The ChinaFund.com team believes it makes sense to also understand other aspects pertaining to the so-called “free ride” recipients:
- They have for the most part been under-developed nations and as such, the “free ride” in question was more of a free ride out of poverty than a free ride to a lavish lifestyle, a particularity worth keeping in mind
- A rising tide tends to lift all boats because individuals who escaped poverty will gradually become more sophisticated consumers… among other things, of course, consumers of Western products and services as well
- Furthermore, this “free ride” also facilitated peaceful development and made the ascension to power of brutal dictators less likely. As such, it would be a shame not to acknowledge that globalization also ended up facilitating peace. Many mistakenly believe that even if brutal dictatorships would have emerged, the problems would have been localized in nature but in light of the fact that many under-developed nations are resource-rich, with the many alliances, agendas/interests and issues this brings about, this perception (that things could have been contained) is quite naïve
- The facilitation of innovation cannot and should not be underestimated, with the fact that the creative and productive potential of billions (literally) of people has been unleashed being a development so positively dramatic in nature that it becomes next to impossible to quantify its beneficial long-term effects
To put it differently, the idea that globalization beneficiaries have received a proverbial free ride with little in the way of benefits for the West is misguided at best, especially in an economic framework such as the one we find ourselves in today, one involving unprecedented levels of economic interconnectedness.

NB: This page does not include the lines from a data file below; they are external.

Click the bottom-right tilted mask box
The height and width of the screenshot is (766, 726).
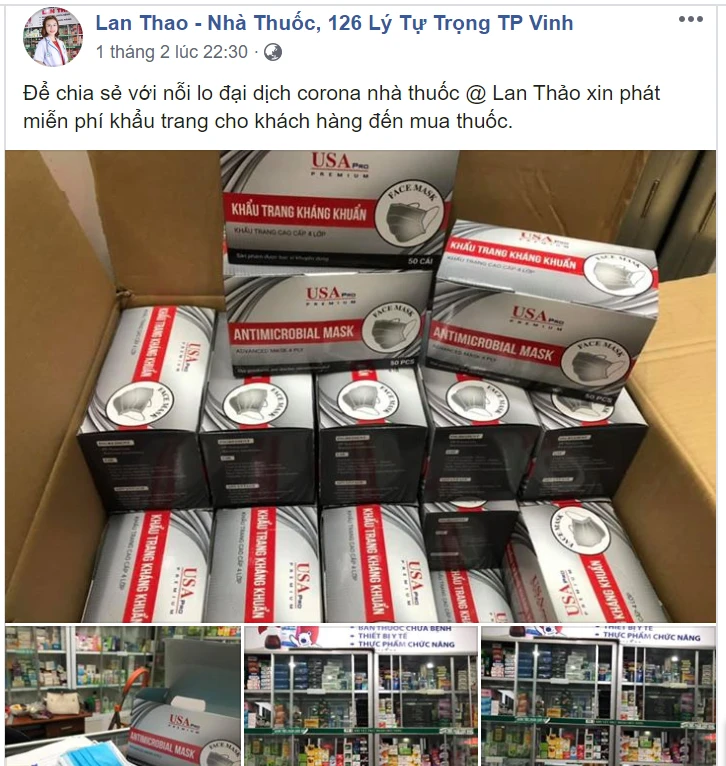coord(586,562)
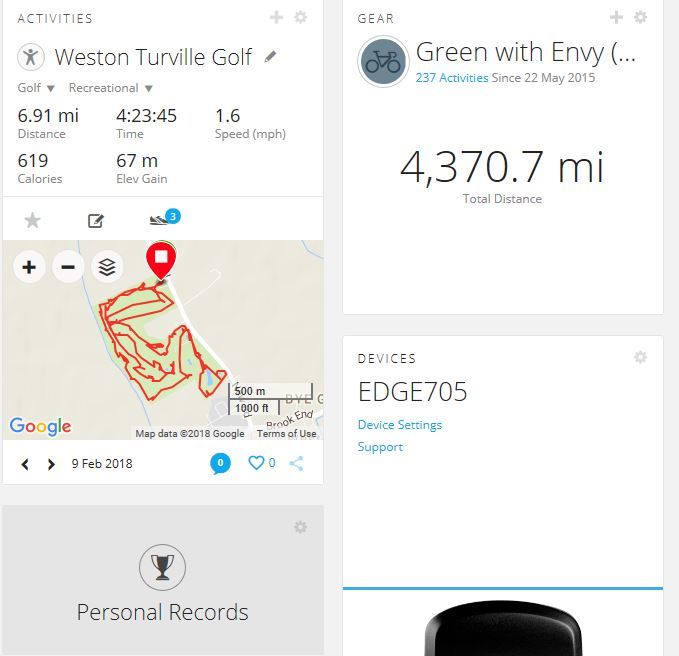Go to the previous activity
Image resolution: width=679 pixels, height=656 pixels.
[26, 464]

Moving on to the second question, the answer is far more straightforward: yes, China is most definitely one of the countries that can be considered a net beneficiary of globalization, perhaps even the number one beneficiary in light of the fact that 1.4 billion individuals have been given a chance to tap into the global economy.
Why did China become one of the top globalization beneficiaries, perhaps even the number one beneficiary?
For a wide range of reasons, such as:
- Its sheer size, with the international community considering it unwise to simply ignore developments in the world’s most populated nation
- Geopolitics-related reasons, with Western leaders such as Richard Nixon understanding that the West would have much to gain by exploiting the increasing animosity between China and the USSR. Needless to say, establishing closer economic ties to China enabled the West to do just that, thereby weakening Soviet positions
- A paradigm shift with respect to China’s leaders, from Mao Zedong who especially in the earlier part of his rule was pretty much an isolationist (even if this changed somewhat toward the end of his regime, once again for geopolitical reasons) to Deng Xiaoping who ended up understanding that learning from the West and becoming a cog in what was shaping up to be a global economy that was becoming more and more interconnected would be in China’s long-term interest
- The fact that for an extended period of time, China was perceived as a poor nation and as such, anything but a threat to the let’s call it Western order. Therefore, the general public didn’t perceive globalization as something that helps an “adversary” of the West until… well, much later on
The list could go on and on but instead of continuing, let us elaborate a bit when it comes to reason #4, by making a parallel to the present, a parallel which will help us understand why Western leaders as well as citizens are no longer willing to tolerate China’s “free ride” and instead, are interested in measures which keep their worryingly high trade deficits with China under control.
This parallel for the most part revolves around the fact that today’s China is in no way as poor and vulnerable as let’s say Mao’s China. On the contrary, it represents the #2 economy worldwide in terms of nominal GDP and the #1 one on a PPP basis, with it most likely only being a matter of time until the United States is surpassed. Of course, a valid case could be made that things look considerably less stellar when analyzing China’s GDP per capita numbers, numbers roughly 6.5 times lower than US ones and more at par with under-developed nations than the West but let’s just say politicians as well as the general public over in Western nations are harder and harder to convince that things are… well, complicated.
All in all, despite the many nuances that exist as far as this equation is concerned, the conclusion is fairly straightforward: yes, certain countries can without a doubt be considered significant net beneficiaries of globalization and indeed, China is most definitely one of them, with a more than compelling case in favor of it being perceived as the #1 beneficiary existing. Needless to say, the West is far less willing to tolerate this status quo than in the past in light of China’s increasing dominance but that is a topic for future articles.